Il 25 marzo debutta su Disney+ (visibile anche su Sky Glass, Sky Q e tramite la app su Now Smart Stick) il revival di Scrubs: online il primo trailer con Zach Braff, Donald Faison e Sarah Chalke. La serie riprende al Sacro Cuore tra vecchi protagonisti e nuovi specializzandi, mescolando nostalgia e contemporaneità in episodi da 30 minuti prodotti da Bill Lawrence.
Scrubs, il trailer del revival: il Sacro Cuore riapre le porte su Disney+
Il Sacred Heart non è mai stato un vero ospedale: era una memoria condivisa.
Un luogo mentale dove la medicina serviva soprattutto a parlare di amicizia, paura di crescere e fragilità mascherate da battute. A distanza di anni, Scrubs torna esattamente lì — ma con il tempo che nel frattempo è passato anche per i suoi protagonisti.
Disney+ ha diffuso il trailer della prima stagione del revival, disponibile in Italia dal 25 marzo, e l’impressione immediata è chiara: non si tratta di un semplice ritorno nostalgico, ma di un aggiornamento generazionale.
J.D. e Turk, l’amicizia che resiste al tempo
John “J.D.” Dorian e Christopher Turk si ritrovano di nuovo fianco a fianco.
La medicina è cambiata, gli specializzandi sono cambiati, l’ospedale è cambiato — ma il loro rapporto resta il centro emotivo della serie.
Il revival riprende ai giorni nostri e gioca proprio su questo scarto temporale: i personaggi storici non sono più apprendisti spaesati, ma medici adulti costretti a confrontarsi con una nuova generazione che vive la professione in modo diverso, più rapido e meno romantico.
In altre parole: Scrubs continua a parlare della stessa cosa di sempre — crescere — solo dall’altra parte della vita.
Il ritorno del cast originale (e molti volti nuovi)
Nel revival tornano i protagonisti storici:
Zach Braff — J.D.
Donald Faison — Turk
Sarah Chalke — Elliot
Guest star dal cast originale:
Judy Reyes — Carla
John C. McGinley — Dr. Perry Cox
Accanto a loro arrivano nuovi personaggi e specializzandi interpretati da Vanessa Bayer, Joel Kim Booster, Ava Bunn, Jacob Dudman, David Gridley, Phill Lewis, Robert Maschio, X Mayo, Layla Mohammadi, Amanda Morrow e Michael James Scott.
Il meccanismo resta quello classico della serie: confronto tra inesperienza e cinismo, solo invertito.
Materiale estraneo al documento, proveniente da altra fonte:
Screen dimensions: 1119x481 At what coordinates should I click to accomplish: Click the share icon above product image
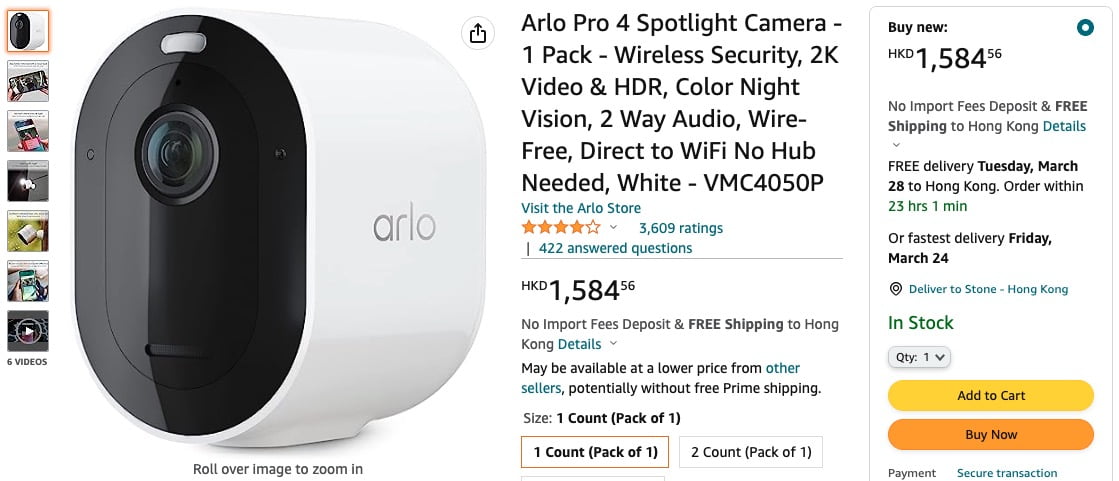(x=478, y=34)
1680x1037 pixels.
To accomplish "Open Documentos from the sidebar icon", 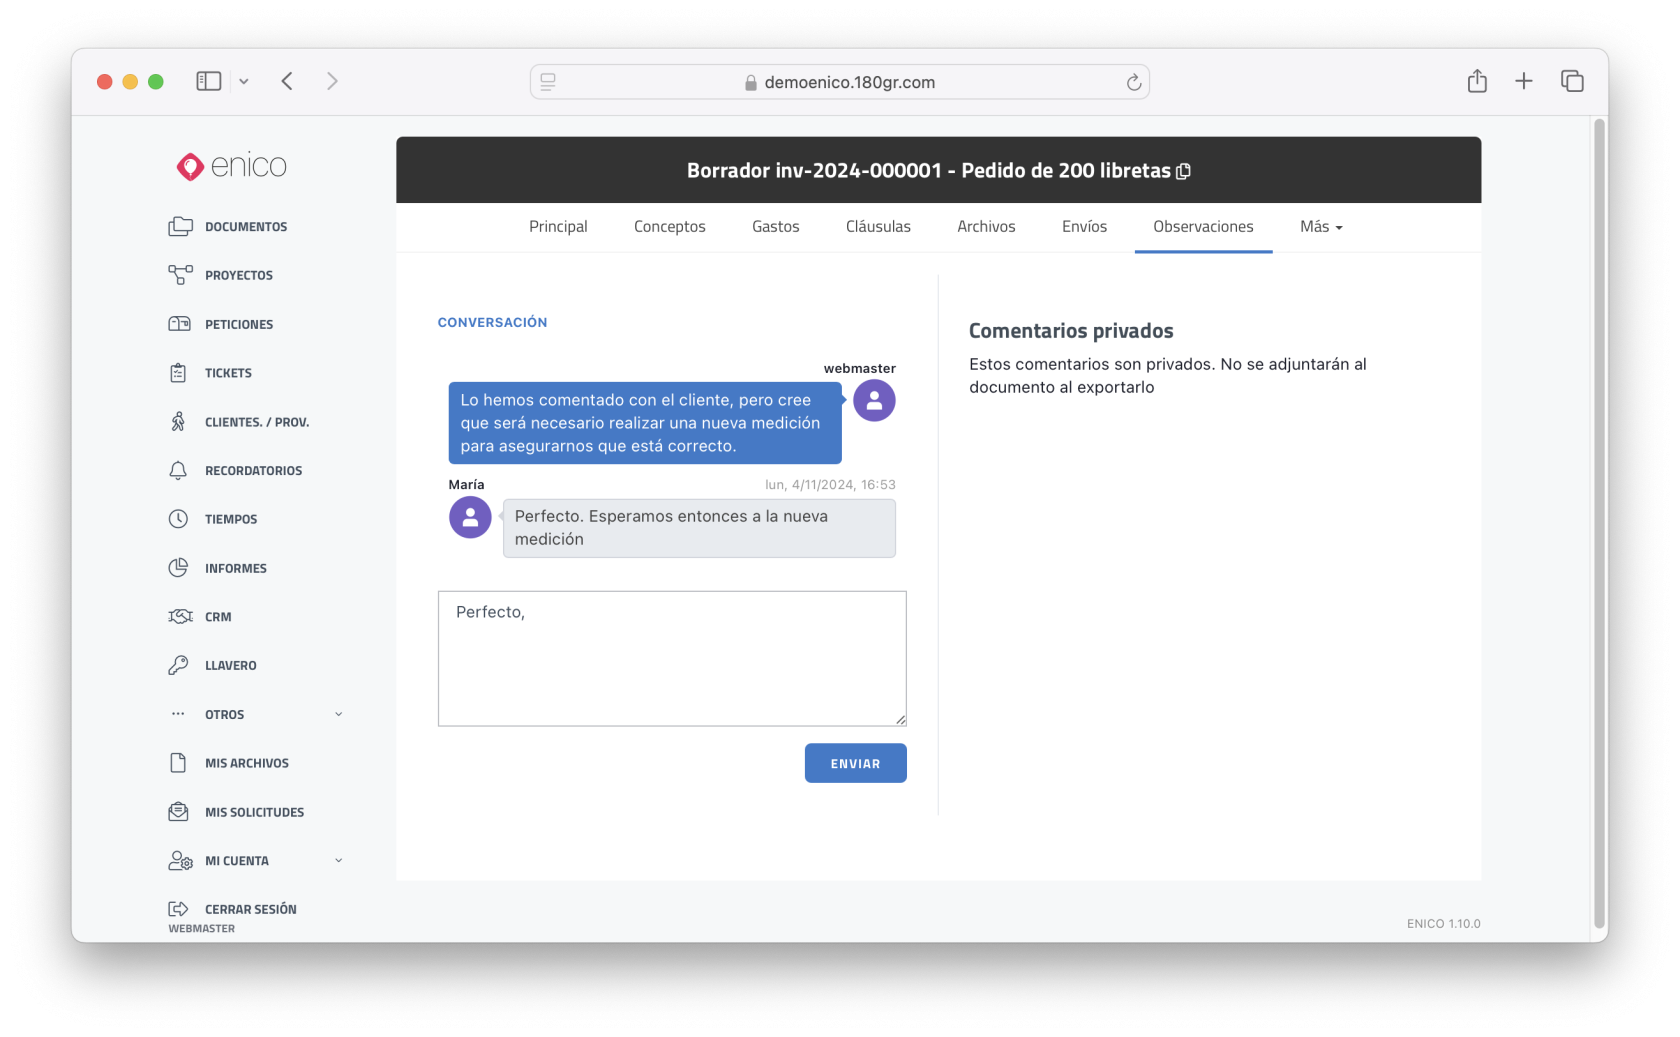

Ora sono i “vecchi” a non capire più del tutto il mondo che hanno davanti.
La stessa comicità, ma con una prospettiva diversa
Ogni episodio durerà 30 minuti, mantenendo il formato originale che alternava gag surreali, fantasia visiva e improvvise deviazioni emotive.
Il punto forte di Scrubs non era mai la medicina, ma il modo in cui usava l’ospedale come metafora dell’età adulta: un luogo dove imparare che nessuno sa davvero cosa sta facendo.
Il revival promette di aggiornare questo sguardo.
Se la serie originale raccontava la paura di diventare grandi, questa nuova versione sembra raccontare la paura di non riconoscersi più grandi.
Dietro le quinte: ritorna Bill Lawrence
Il creatore storico Bill Lawrence è executive producer insieme a Jeff Ingold e Liza Katzer per Doozer Productions.
Tra i produttori esecutivi anche gli stessi Braff, Faison e Chalke, mentre Aseem Batra è showrunner.
La serie è prodotta da 20th Television (Disney Television Studios), segnale chiaro che Disney+ punta su un’operazione che non sia soltanto revival, ma continuità narrativa.
Perché Scrubs oggi può funzionare ancora
Negli anni Scrubs è diventata una delle poche comedy capaci di invecchiare bene perché non parlava della medicina del suo tempo, ma dell’insicurezza universale di chi deve prendere decisioni importanti.
Oggi quella stessa insicurezza riguarda un’altra generazione.
E forse è proprio qui che il revival trova il senso: non ripetere la serie originale, ma mostrarne le conseguenze.
Il Sacred Heart riapre.
Non per tornare indietro — ma per vedere cosa succede quando si arriva davvero dove si voleva arrivare.